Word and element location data
───

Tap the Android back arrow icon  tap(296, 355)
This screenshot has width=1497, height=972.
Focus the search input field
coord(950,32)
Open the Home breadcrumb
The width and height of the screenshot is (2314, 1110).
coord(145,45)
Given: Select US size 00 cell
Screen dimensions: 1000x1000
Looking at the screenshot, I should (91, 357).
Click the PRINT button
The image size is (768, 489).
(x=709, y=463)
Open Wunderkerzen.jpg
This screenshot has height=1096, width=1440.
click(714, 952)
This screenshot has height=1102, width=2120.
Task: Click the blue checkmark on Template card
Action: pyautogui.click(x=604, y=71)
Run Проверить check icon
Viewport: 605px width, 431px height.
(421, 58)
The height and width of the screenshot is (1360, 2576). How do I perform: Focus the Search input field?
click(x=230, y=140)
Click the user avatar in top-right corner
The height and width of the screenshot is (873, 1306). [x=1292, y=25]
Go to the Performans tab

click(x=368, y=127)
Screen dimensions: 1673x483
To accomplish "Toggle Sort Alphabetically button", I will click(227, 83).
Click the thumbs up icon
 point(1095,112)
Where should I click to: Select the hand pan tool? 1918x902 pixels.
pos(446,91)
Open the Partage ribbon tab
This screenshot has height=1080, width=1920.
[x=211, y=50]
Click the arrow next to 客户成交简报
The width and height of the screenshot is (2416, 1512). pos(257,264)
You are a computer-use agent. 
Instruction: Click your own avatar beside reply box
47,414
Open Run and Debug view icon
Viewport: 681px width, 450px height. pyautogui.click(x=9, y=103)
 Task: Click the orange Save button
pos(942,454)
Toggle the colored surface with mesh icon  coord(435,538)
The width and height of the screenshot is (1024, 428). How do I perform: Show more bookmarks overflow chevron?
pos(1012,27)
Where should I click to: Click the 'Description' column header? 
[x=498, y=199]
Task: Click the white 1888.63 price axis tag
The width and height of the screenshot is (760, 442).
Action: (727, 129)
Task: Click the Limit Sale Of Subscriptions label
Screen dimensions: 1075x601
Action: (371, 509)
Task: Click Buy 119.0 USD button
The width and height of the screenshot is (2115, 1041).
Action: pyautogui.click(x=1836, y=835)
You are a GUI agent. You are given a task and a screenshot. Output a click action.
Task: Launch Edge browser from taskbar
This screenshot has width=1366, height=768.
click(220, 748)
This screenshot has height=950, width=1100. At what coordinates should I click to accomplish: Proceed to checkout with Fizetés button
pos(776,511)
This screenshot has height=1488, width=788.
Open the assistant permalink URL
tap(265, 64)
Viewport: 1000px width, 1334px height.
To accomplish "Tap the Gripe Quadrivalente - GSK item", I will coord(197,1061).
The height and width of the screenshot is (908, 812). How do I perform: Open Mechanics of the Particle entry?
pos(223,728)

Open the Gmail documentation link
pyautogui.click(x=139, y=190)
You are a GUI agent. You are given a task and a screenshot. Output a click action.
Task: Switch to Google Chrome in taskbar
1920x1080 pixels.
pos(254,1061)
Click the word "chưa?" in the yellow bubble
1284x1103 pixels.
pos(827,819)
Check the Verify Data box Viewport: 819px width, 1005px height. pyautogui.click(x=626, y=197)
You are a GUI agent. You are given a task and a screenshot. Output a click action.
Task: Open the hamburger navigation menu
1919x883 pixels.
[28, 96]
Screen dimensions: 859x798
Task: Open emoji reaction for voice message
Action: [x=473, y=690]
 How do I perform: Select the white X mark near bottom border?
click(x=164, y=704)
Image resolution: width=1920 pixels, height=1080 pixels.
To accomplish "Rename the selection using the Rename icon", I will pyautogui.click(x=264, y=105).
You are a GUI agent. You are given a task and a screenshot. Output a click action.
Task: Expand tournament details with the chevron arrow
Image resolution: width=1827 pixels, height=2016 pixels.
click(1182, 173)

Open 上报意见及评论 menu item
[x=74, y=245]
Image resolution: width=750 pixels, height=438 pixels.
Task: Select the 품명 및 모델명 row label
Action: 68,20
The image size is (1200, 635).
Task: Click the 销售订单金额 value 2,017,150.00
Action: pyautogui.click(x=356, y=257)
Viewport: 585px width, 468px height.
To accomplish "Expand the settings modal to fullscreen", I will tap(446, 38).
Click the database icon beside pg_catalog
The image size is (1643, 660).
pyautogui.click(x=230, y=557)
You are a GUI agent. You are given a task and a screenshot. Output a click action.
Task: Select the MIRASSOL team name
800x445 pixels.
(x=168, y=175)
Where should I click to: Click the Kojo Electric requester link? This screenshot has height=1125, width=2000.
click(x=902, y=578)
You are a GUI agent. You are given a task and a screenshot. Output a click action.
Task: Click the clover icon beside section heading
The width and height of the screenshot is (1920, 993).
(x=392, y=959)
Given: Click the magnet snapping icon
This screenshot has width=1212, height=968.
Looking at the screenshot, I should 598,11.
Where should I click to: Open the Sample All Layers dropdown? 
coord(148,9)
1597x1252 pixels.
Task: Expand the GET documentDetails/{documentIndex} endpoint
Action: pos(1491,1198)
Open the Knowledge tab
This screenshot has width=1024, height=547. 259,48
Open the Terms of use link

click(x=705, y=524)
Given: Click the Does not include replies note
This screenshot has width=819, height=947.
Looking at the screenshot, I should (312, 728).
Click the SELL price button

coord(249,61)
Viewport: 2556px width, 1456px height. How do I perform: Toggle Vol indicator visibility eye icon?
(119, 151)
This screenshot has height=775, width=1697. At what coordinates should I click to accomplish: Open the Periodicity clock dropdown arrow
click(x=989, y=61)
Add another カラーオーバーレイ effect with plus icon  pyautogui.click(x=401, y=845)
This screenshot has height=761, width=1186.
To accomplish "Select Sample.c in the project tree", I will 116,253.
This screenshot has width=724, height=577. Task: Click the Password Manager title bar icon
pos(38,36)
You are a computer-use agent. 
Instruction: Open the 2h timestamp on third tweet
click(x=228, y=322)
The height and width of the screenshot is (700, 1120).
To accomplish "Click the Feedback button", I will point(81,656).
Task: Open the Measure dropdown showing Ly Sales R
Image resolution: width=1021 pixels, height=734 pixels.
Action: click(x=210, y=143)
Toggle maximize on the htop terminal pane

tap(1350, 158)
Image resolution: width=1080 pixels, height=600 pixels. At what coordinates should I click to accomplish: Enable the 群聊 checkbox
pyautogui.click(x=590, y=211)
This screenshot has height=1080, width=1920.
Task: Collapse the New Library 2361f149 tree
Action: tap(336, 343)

───

INSTRUCTION => Count the lines in the data above that contain the string "chevron", matching case exactly. Give only the number.

WORKED SOLUTION => 2